Why Duterte Drama Should Inspire Malaysia to Reconsider Joining ICC
SOUTH CHINA MORNING POST
APLN member Elina Noor wrote for the South China Morning Post and emphasised that if Malaysia is serious about its credibility on the international legal stage and its commitment to the principles of justice, its leaders should seize the external momentum to initiate the country’s return to the Rome Statute.
Malaysia’s commitment to the ICC, which dated back to 1998 when the initial diplomatic agreement to establish the court was signed, was ultimately doomed by contentious internal politics. The government had underestimated public resistance on the matter, and misinformation on the court’s reach and jurisdiction inevitably entangled the “three Rs” of Malaysia’s domestic sensitivities – race, religion and royalty.
Former prime minister Mahathir Mohamad, who was in office at the time, voiced exasperation at forces seeking to sow “confusion in the minds of the people that this law negates the rights of the Malays and rulers. It is absolute nonsense.”

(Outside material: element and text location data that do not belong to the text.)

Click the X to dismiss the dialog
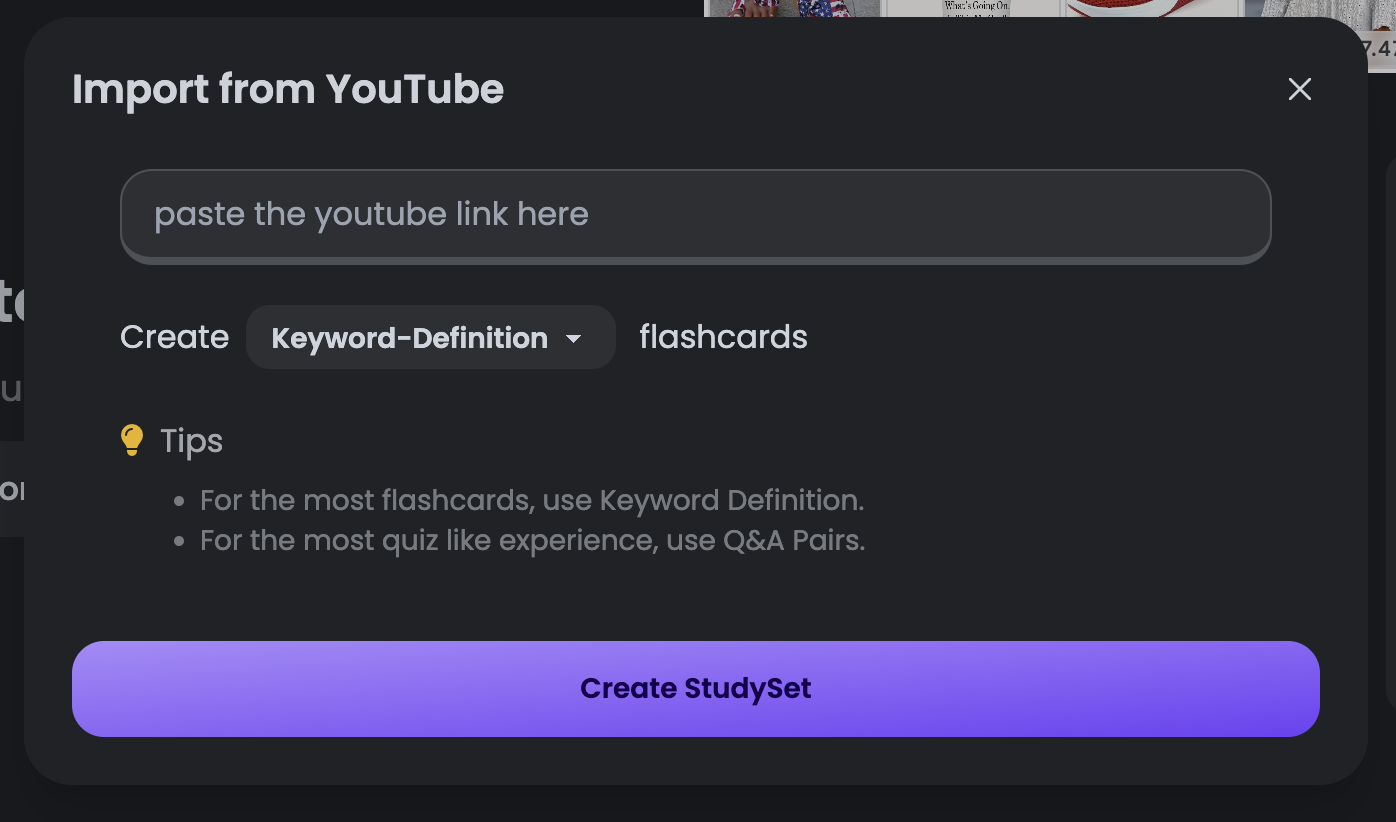 point(1299,89)
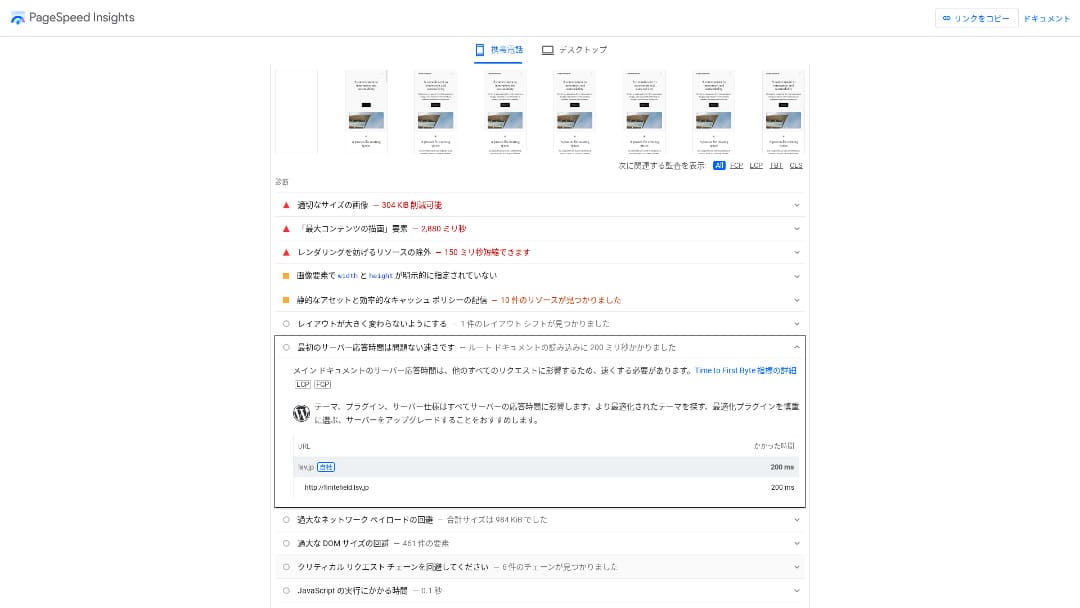
Task: Click red triangle icon beside 適切なサイズの画像
Action: 286,205
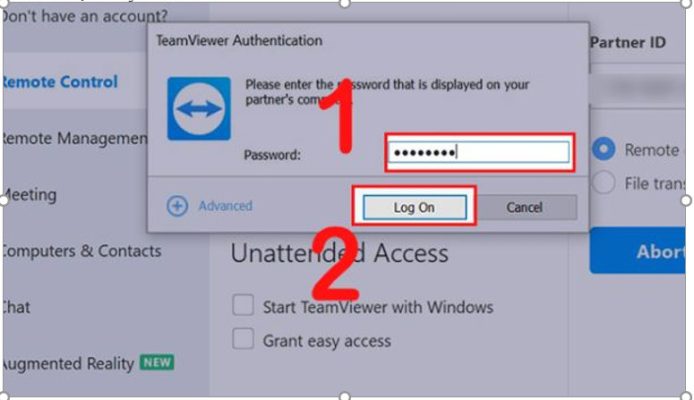Tick the Grant easy access checkbox

pos(243,339)
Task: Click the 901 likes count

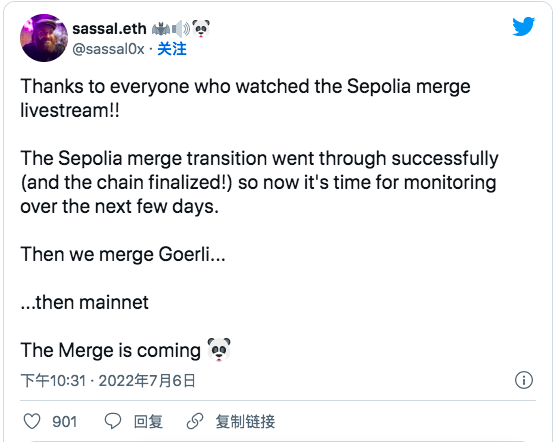Action: (x=65, y=421)
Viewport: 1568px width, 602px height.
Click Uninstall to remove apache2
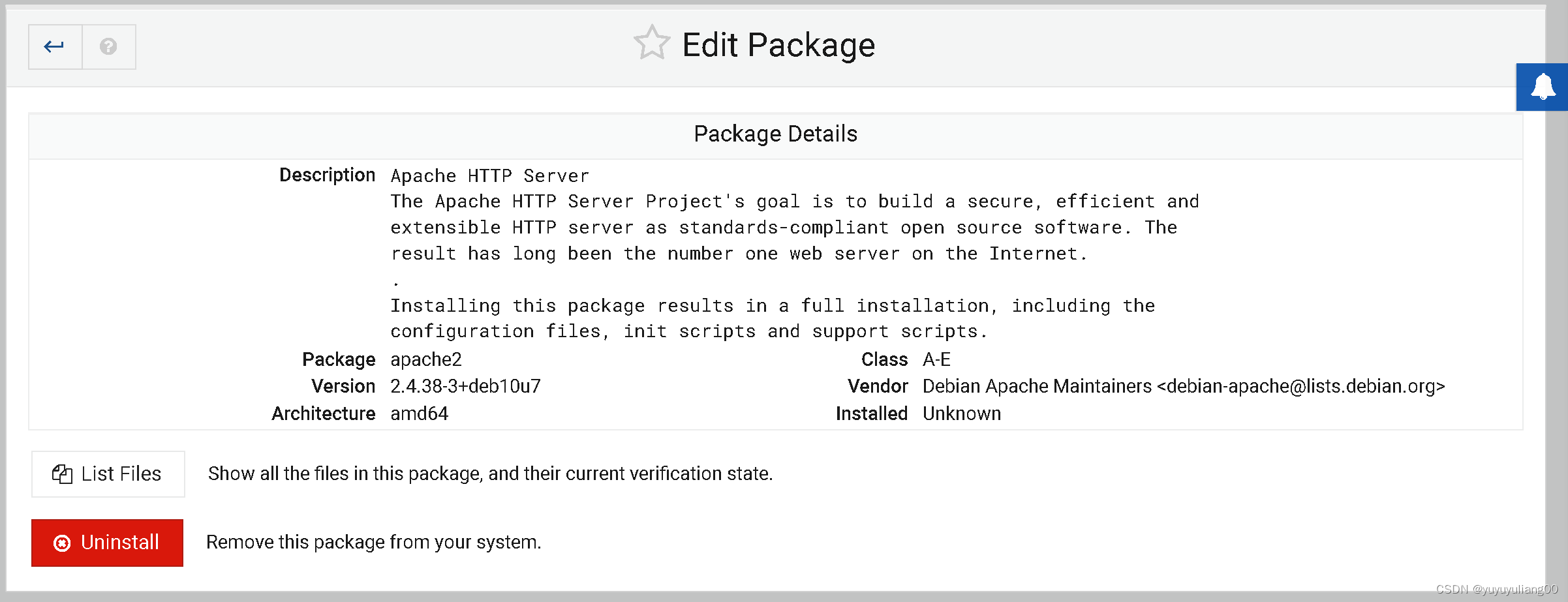click(x=107, y=542)
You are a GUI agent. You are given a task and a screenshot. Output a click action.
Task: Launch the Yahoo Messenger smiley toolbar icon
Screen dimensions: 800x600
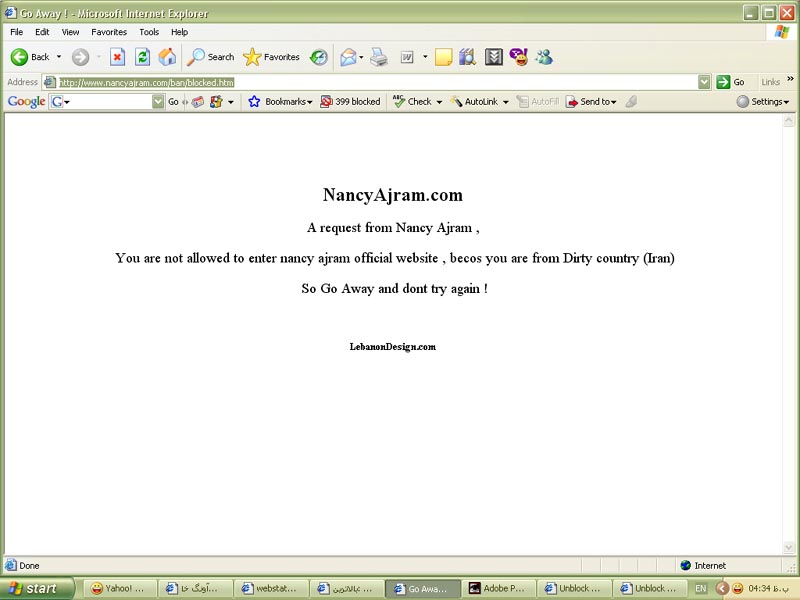[518, 57]
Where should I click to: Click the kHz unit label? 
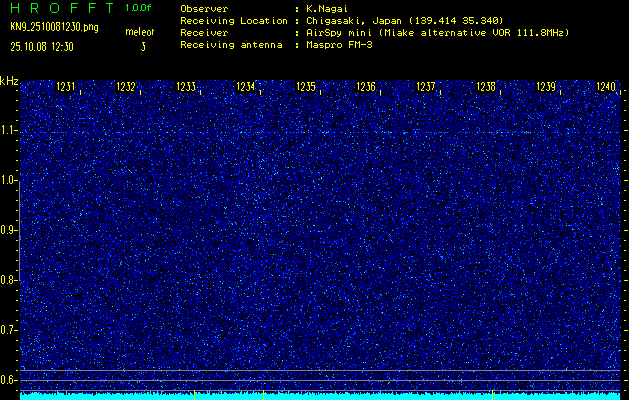9,80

It is time for Malaysia to revisit signing and ratifying the Rome Statute, particularly in light of the government’s renewed activism on Palestine through international legal frameworks. The country was quick to offer political support for South Africa’s 2023 proceedings against Israel at the International Court of Justice (ICJ) on the basis of the Genocide Convention. Putrajaya invoked Malaysia’s own ratification of the treaty and called on “Israel to fulfil its obligations under international law and to immediately end its atrocities against Palestinians”.When the ICJ issued its order of provisional measures in January 2024 for Israel to desist contravening its obligations under the Genocide Convention, the Malaysian foreign ministry released a statement backing the international legal directive the next day.When Malaysia joined several other states on the question of Palestine under the banner of The Hague Group, their inaugural statement in January this year was replete with references to international law, the ICJ, the ICC and UN resolutions, as well as the principles of justice.